Data extracts START

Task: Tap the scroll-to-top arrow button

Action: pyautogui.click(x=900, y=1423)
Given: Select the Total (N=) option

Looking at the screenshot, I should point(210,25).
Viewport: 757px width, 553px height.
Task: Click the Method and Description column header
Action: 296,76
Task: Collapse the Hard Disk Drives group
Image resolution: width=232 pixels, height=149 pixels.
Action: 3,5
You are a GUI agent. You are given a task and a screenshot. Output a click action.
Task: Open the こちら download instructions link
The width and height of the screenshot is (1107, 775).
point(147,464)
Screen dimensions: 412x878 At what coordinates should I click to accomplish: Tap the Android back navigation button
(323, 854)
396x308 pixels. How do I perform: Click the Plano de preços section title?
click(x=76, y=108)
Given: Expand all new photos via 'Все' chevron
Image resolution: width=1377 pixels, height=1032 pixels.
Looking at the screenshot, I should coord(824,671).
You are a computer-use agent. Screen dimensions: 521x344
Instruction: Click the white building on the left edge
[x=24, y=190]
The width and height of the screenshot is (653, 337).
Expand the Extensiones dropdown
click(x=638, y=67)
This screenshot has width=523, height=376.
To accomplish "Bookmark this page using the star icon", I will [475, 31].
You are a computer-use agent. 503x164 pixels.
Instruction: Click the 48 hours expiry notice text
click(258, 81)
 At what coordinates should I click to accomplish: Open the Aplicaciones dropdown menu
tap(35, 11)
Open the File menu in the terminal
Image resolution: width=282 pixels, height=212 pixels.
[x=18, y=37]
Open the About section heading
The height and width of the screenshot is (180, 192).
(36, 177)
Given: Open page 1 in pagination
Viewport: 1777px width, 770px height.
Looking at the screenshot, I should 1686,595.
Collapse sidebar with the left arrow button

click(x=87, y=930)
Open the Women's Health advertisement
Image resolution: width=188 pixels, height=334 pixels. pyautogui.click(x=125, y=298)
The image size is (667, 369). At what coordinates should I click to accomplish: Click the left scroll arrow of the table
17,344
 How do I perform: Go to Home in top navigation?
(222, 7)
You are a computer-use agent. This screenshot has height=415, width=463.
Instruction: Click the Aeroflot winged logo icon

Data extracts END

Full repetition needed. Write out every entry above exactly as given.

Answer for the task |
Task: Tap the scroll-to-top arrow button

Action: pyautogui.click(x=900, y=1423)
Given: Select the Total (N=) option

Looking at the screenshot, I should point(210,25).
Viewport: 757px width, 553px height.
Task: Click the Method and Description column header
Action: 296,76
Task: Collapse the Hard Disk Drives group
Image resolution: width=232 pixels, height=149 pixels.
Action: 3,5
You are a GUI agent. You are given a task and a screenshot. Output a click action.
Task: Open the こちら download instructions link
The width and height of the screenshot is (1107, 775).
point(147,464)
Screen dimensions: 412x878 At what coordinates should I click to accomplish: Tap the Android back navigation button
(323, 854)
396x308 pixels. How do I perform: Click the Plano de preços section title?
click(x=76, y=108)
Given: Expand all new photos via 'Все' chevron
Image resolution: width=1377 pixels, height=1032 pixels.
Looking at the screenshot, I should coord(824,671).
You are a computer-use agent. Screen dimensions: 521x344
Instruction: Click the white building on the left edge
[x=24, y=190]
The width and height of the screenshot is (653, 337).
Expand the Extensiones dropdown
click(x=638, y=67)
This screenshot has width=523, height=376.
To accomplish "Bookmark this page using the star icon", I will [475, 31].
You are a computer-use agent. 503x164 pixels.
Instruction: Click the 48 hours expiry notice text
click(258, 81)
 At what coordinates should I click to accomplish: Open the Aplicaciones dropdown menu
tap(35, 11)
Open the File menu in the terminal
Image resolution: width=282 pixels, height=212 pixels.
[x=18, y=37]
Open the About section heading
The height and width of the screenshot is (180, 192).
(36, 177)
Given: Open page 1 in pagination
Viewport: 1777px width, 770px height.
Looking at the screenshot, I should 1686,595.
Collapse sidebar with the left arrow button

click(x=87, y=930)
Open the Women's Health advertisement
Image resolution: width=188 pixels, height=334 pixels. pyautogui.click(x=125, y=298)
The image size is (667, 369). At what coordinates should I click to accomplish: Click the left scroll arrow of the table
17,344
 How do I perform: Go to Home in top navigation?
(222, 7)
You are a computer-use agent. This screenshot has height=415, width=463.
Instruction: Click the Aeroflot winged logo icon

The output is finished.